Retype the part of the seafloor geodesy fellowship text between "Example data well-suited" and "and/or simulated data.", inclusive, keeping every word and punctuation mark unchanged.

━━ Page text

Example data well-suited for addressing the above and other questions include those from the Alaska Amphibious Community Seismic Experiment and the Cascadia Initiative. These few-year network deployments included seafloor seismometers, pressure and temperature sensors, and hydrophones. In Cascadia, two cabled networks provide seafloor sensor data from a few isolated locations, but for much longer durations.  Both Cascadia and Alaska also benefit from the availability of other data (e.g., satellite sea surface height and temperature, bathymetric, and seismic imagery data). State-of-the-art regionally-specific model predictions of tectonic deformation and ocean circulation also exist, serving as idealized learning and algorithm testing tools.    Projects may use other datasets, and may focus on other regions and/or simulated data.

Although proposals need not specify particular ML/AI algorithms, the Fellow would be expected to collaborate with Mentor Kutz and his team, who have pioneered many algorithms and workflows that are ideally suited to questions relevant to seafloor geodesy. These include new strategies that overcome limitations of most ML/AI methods (Brunton, et al., 2016), ranging from network optimization, discovery of the underlying governing physics when abundant data are available, modeling of simultaneous processes with multiple time scales, to building of models that evolve in complexity as dictated by the available data and needs (e.g., as in rapid forecasting).

The probable duty station for this opportunity is the USGS field station at the University of Washington (UW) because we expect that the Fellow work most closely with Mentors Gomberg and Kutz, although regular interactions with all the Mentors also are anticipated.  USGS Mentors include earthquake seismologist Gomberg (also an affiliate UW professor), and marine geophysicists Brooks, Ericksen and Watt.  The other Mentors are UW faculty; Kutz is an applied mathematician, and the other Mentors have worked together previously on multiple studies. Hautala and Herrmann are physical oceanographers, Johnson is a marine geophysicist, and Wilcock straddles marine seismology and geodesy.  The Fellow will benefit from interactions with UW’s post-docs, graduate students, and undergraduates in the Department of Earth and Space Sciences and School of Oceanography, as well as in Kutz’s research group. In addition, the postdoctoral fellow will benefit from cohort-building activities that comprise the Mendenhall Fellowship Program and scientists in the USGS Earthquake Science, Geologic Hazards, and Pacific Coastal and Marine Science Centers. The Fellow will be encouraged to participate and present at professional meetings, complete professional journal publications, and ready ML/AI tools developed for dissemination to the scientific and broader communities.

━━━━
━━ Dataset entries

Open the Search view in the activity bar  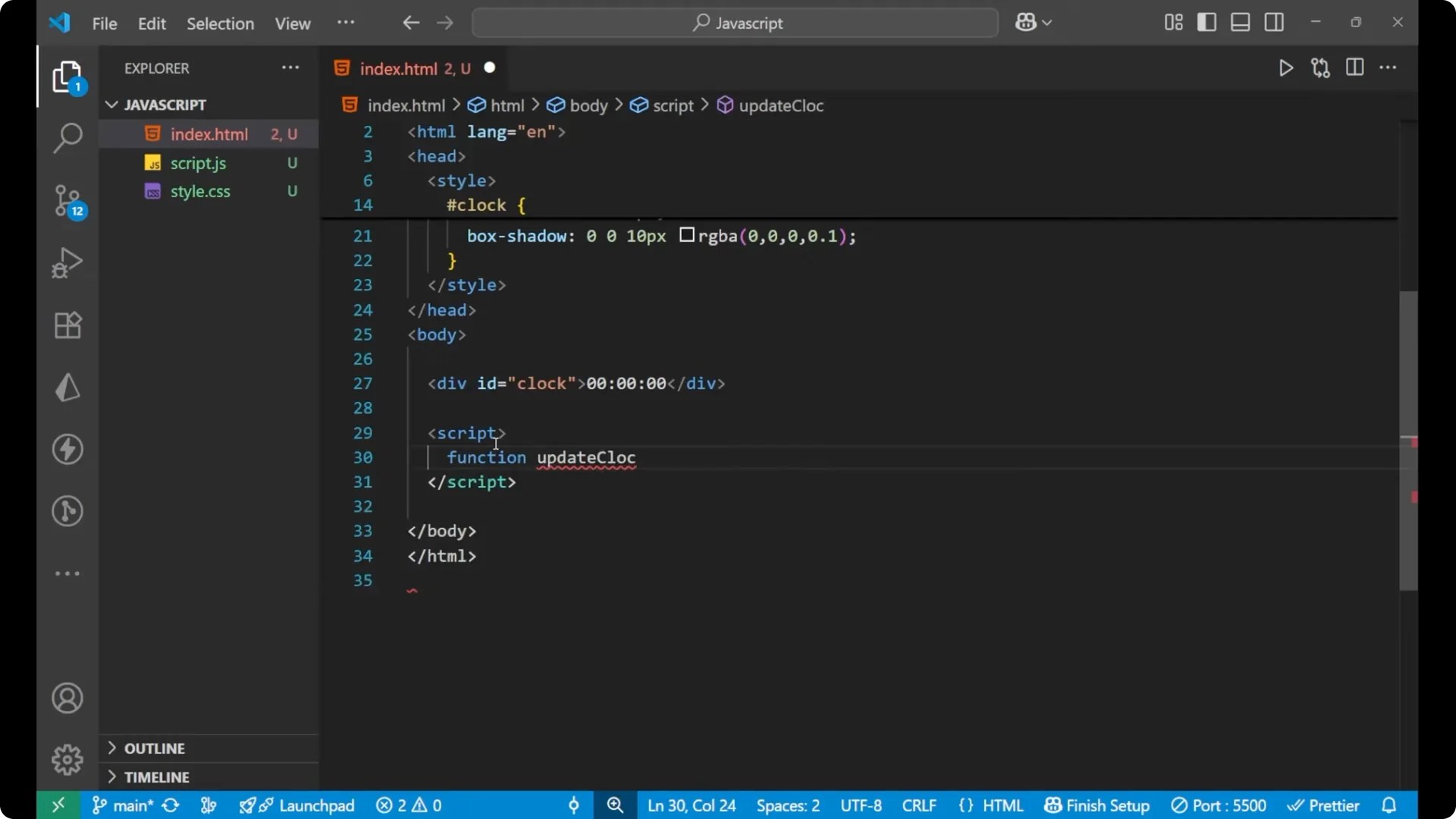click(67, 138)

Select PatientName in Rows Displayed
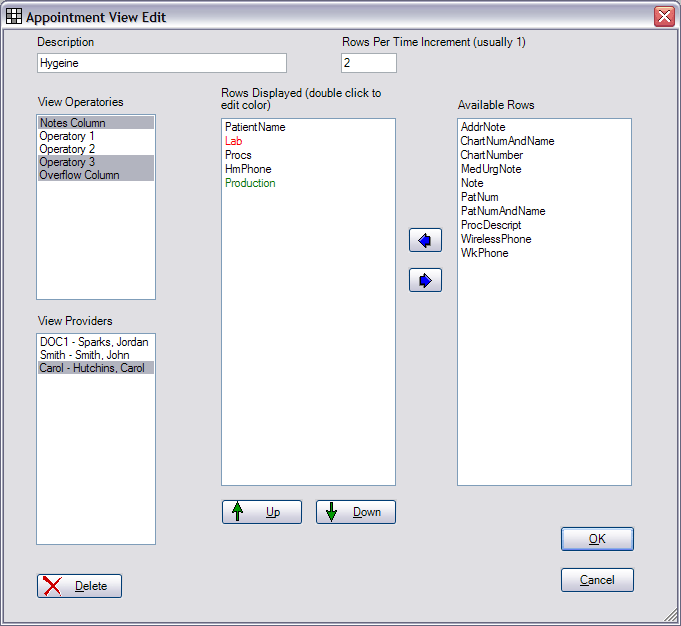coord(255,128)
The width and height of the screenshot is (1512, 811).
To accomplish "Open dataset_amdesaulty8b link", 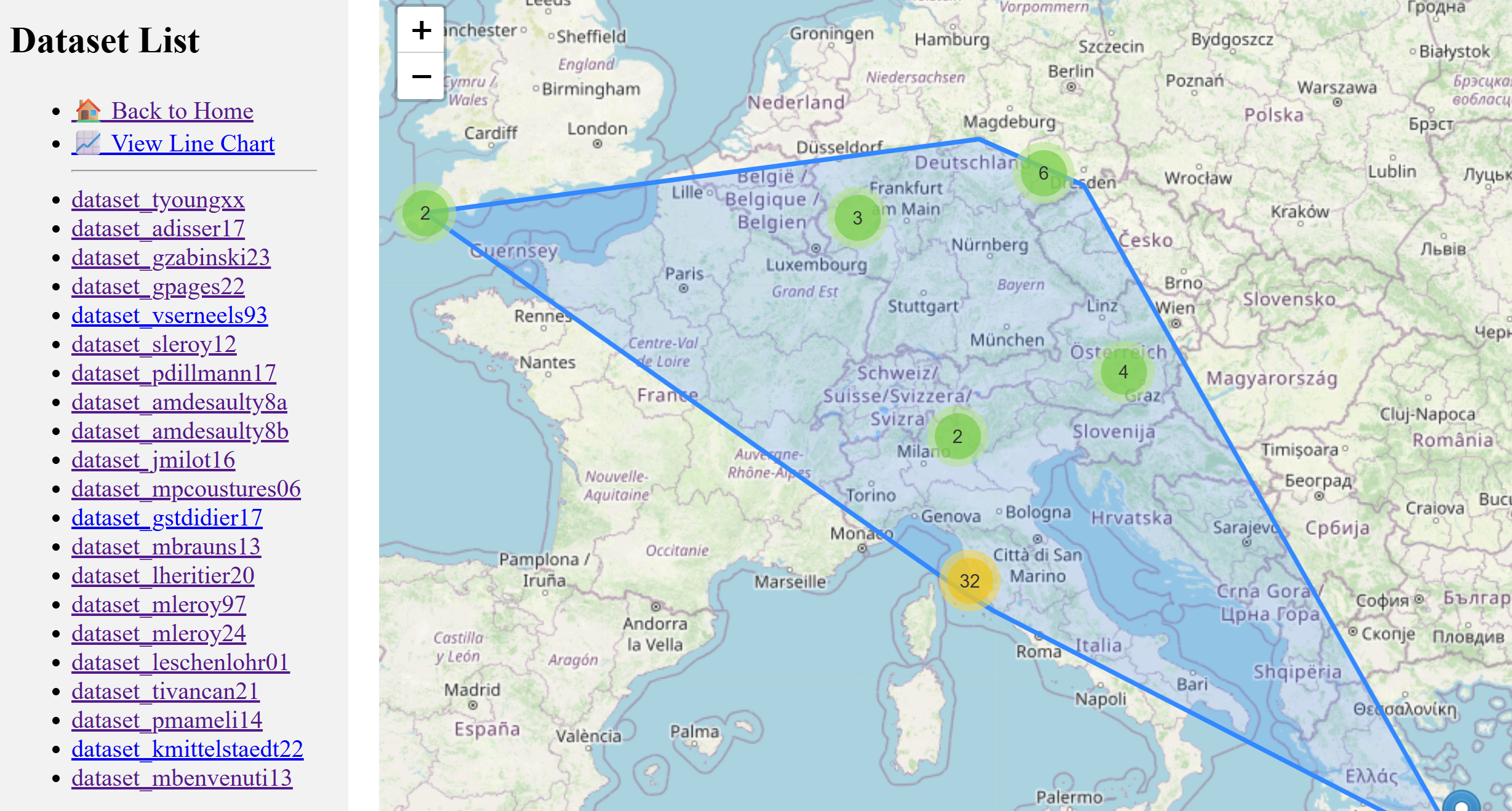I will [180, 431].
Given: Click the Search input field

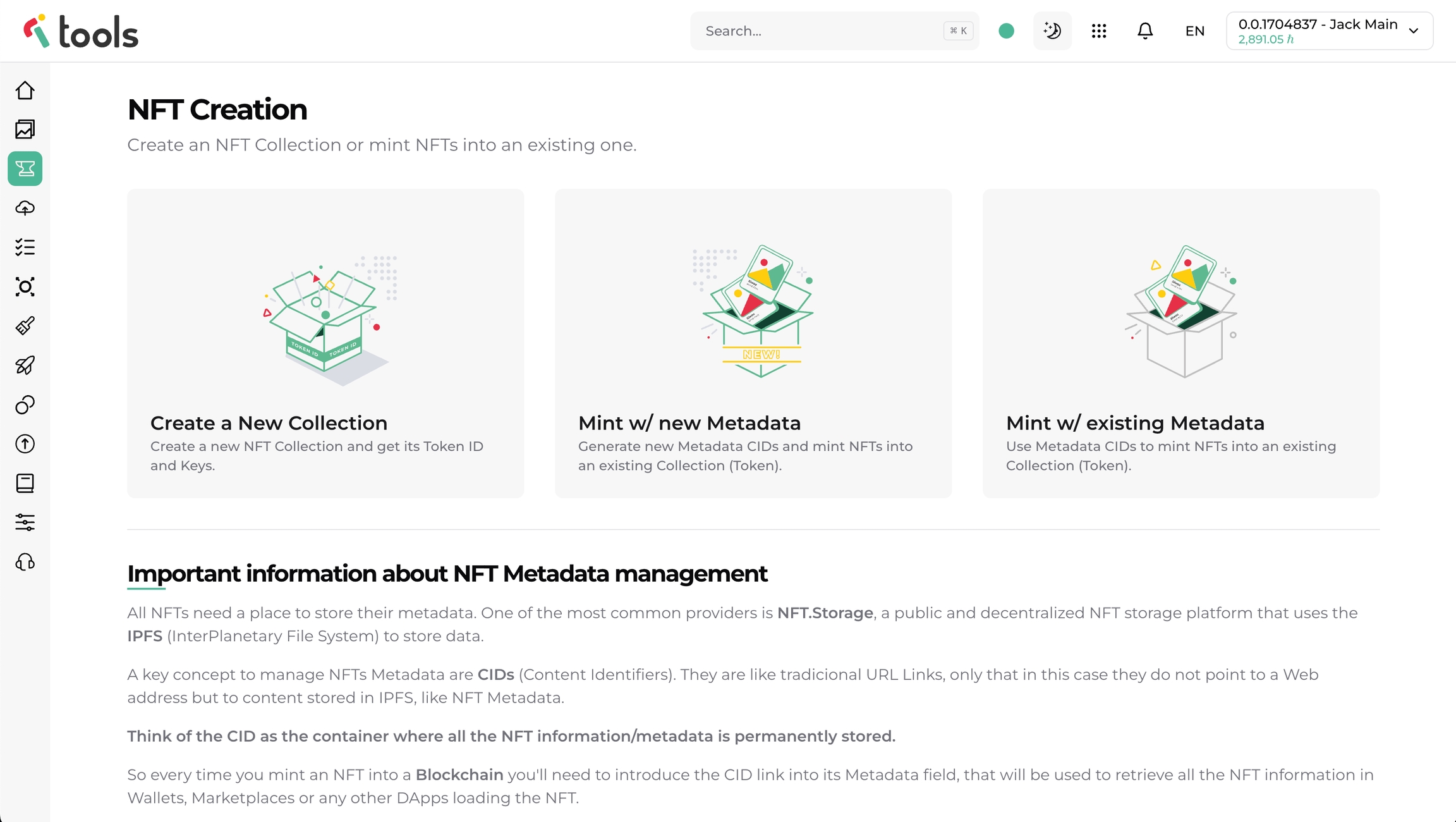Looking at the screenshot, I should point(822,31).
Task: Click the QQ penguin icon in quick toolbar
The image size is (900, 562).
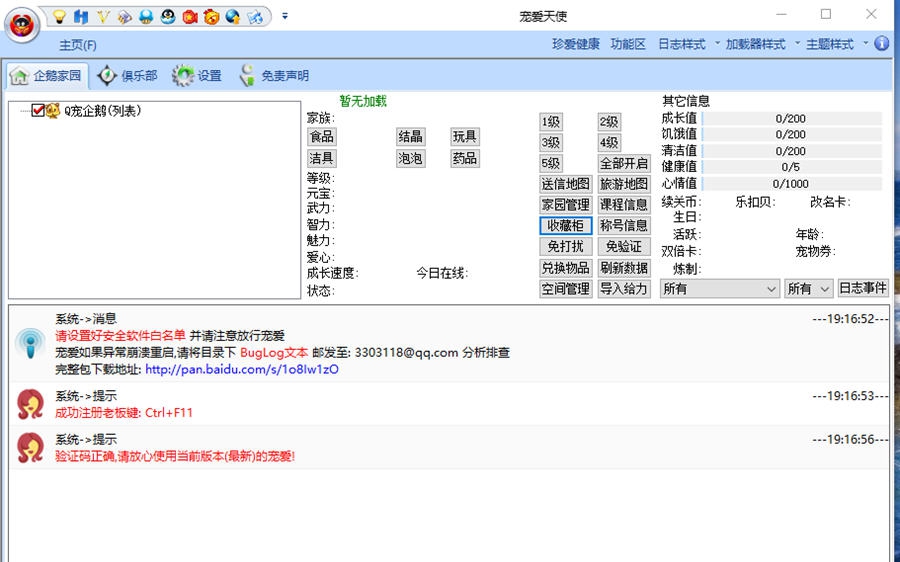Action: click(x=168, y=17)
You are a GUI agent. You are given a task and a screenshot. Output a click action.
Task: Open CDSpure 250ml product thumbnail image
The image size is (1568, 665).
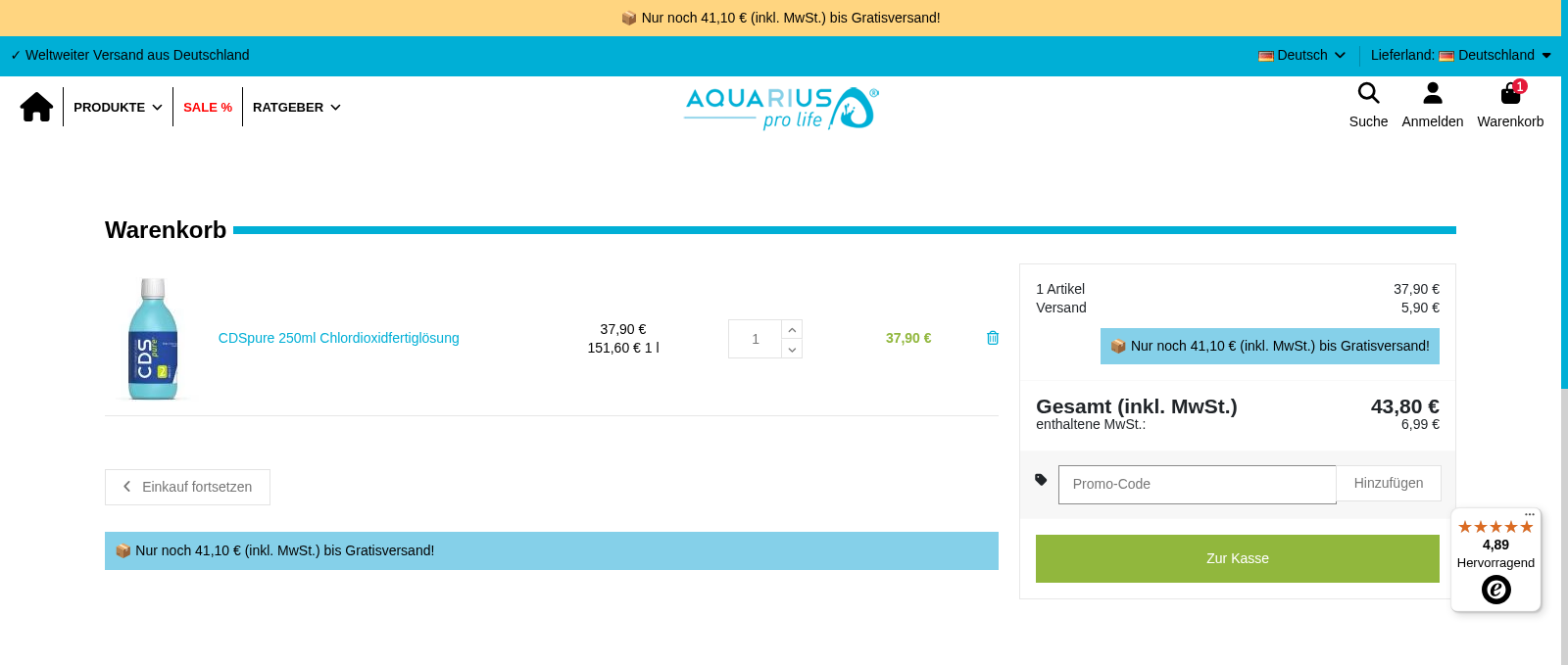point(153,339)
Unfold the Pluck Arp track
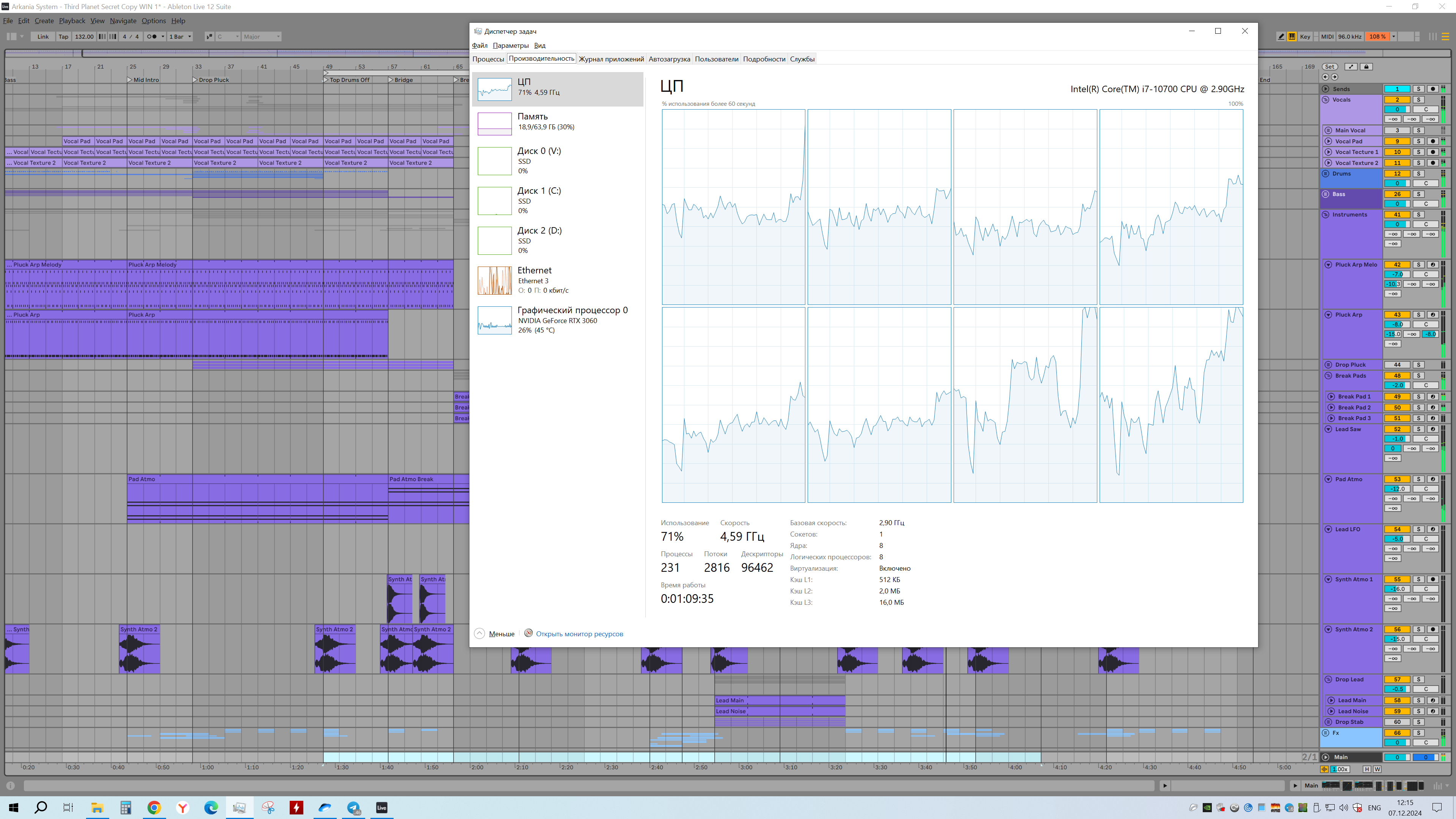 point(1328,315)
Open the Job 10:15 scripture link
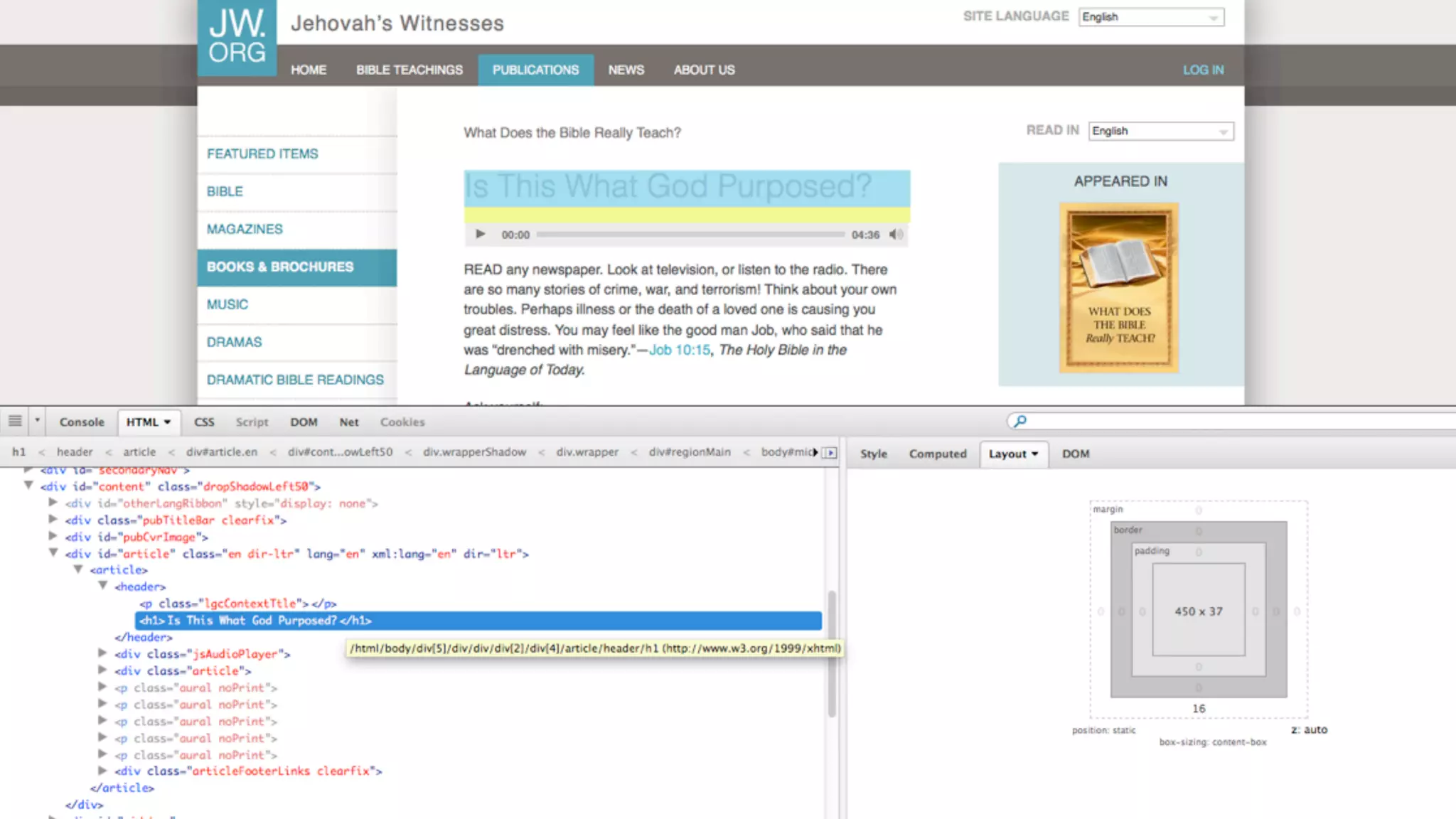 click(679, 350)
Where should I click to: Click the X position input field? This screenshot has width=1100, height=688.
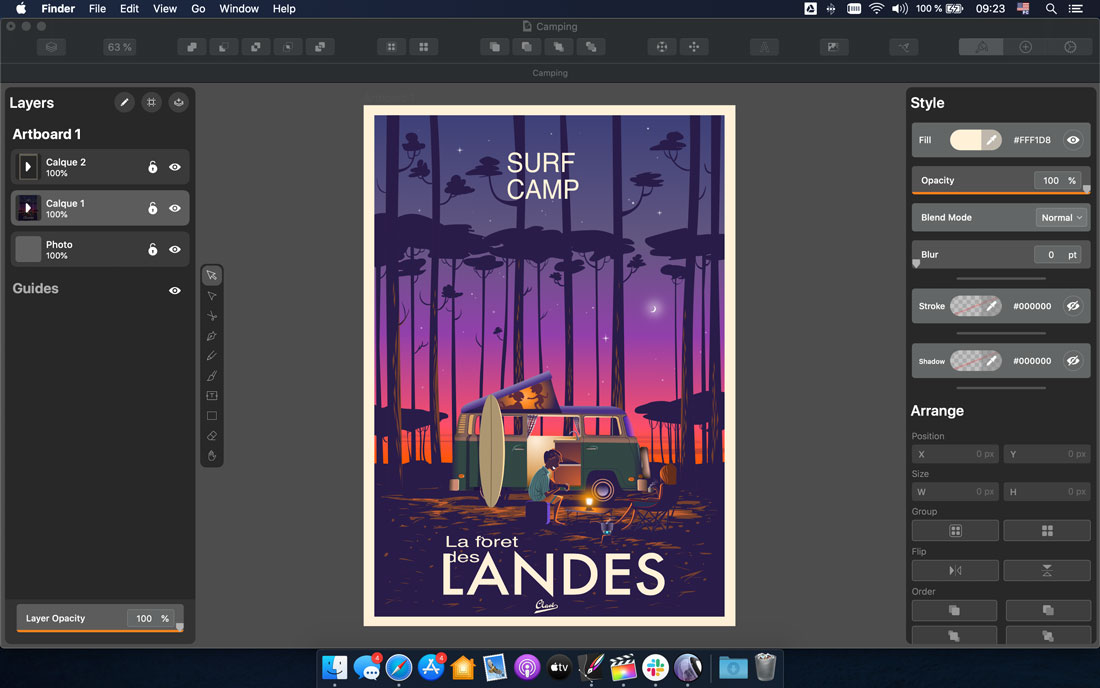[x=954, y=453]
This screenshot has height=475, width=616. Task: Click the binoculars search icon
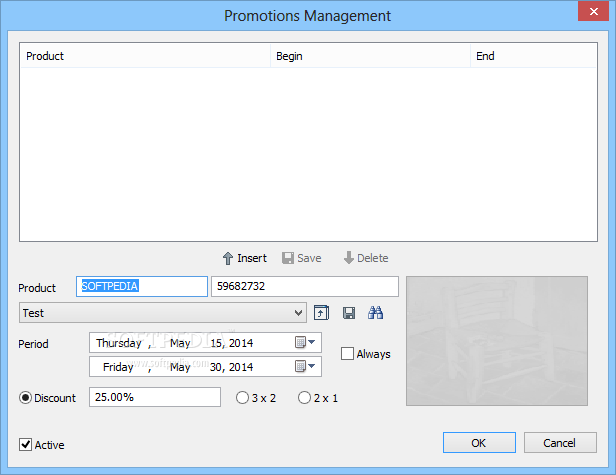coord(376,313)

━━━━

_Output below_
Example data well-suited for addressing the above and other questions include those from the Alaska Amphibious Community Seismic Experiment and the Cascadia Initiative. These few-year network deployments included seafloor seismometers, pressure and temperature sensors, and hydrophones. In Cascadia, two cabled networks provide seafloor sensor data from a few isolated locations, but for much longer durations.  Both Cascadia and Alaska also benefit from the availability of other data (e.g., satellite sea surface height and temperature, bathymetric, and seismic imagery data). State-of-the-art regionally-specific model predictions of tectonic deformation and ocean circulation also exist, serving as idealized learning and algorithm testing tools.    Projects may use other datasets, and may focus on other regions and/or simulated data.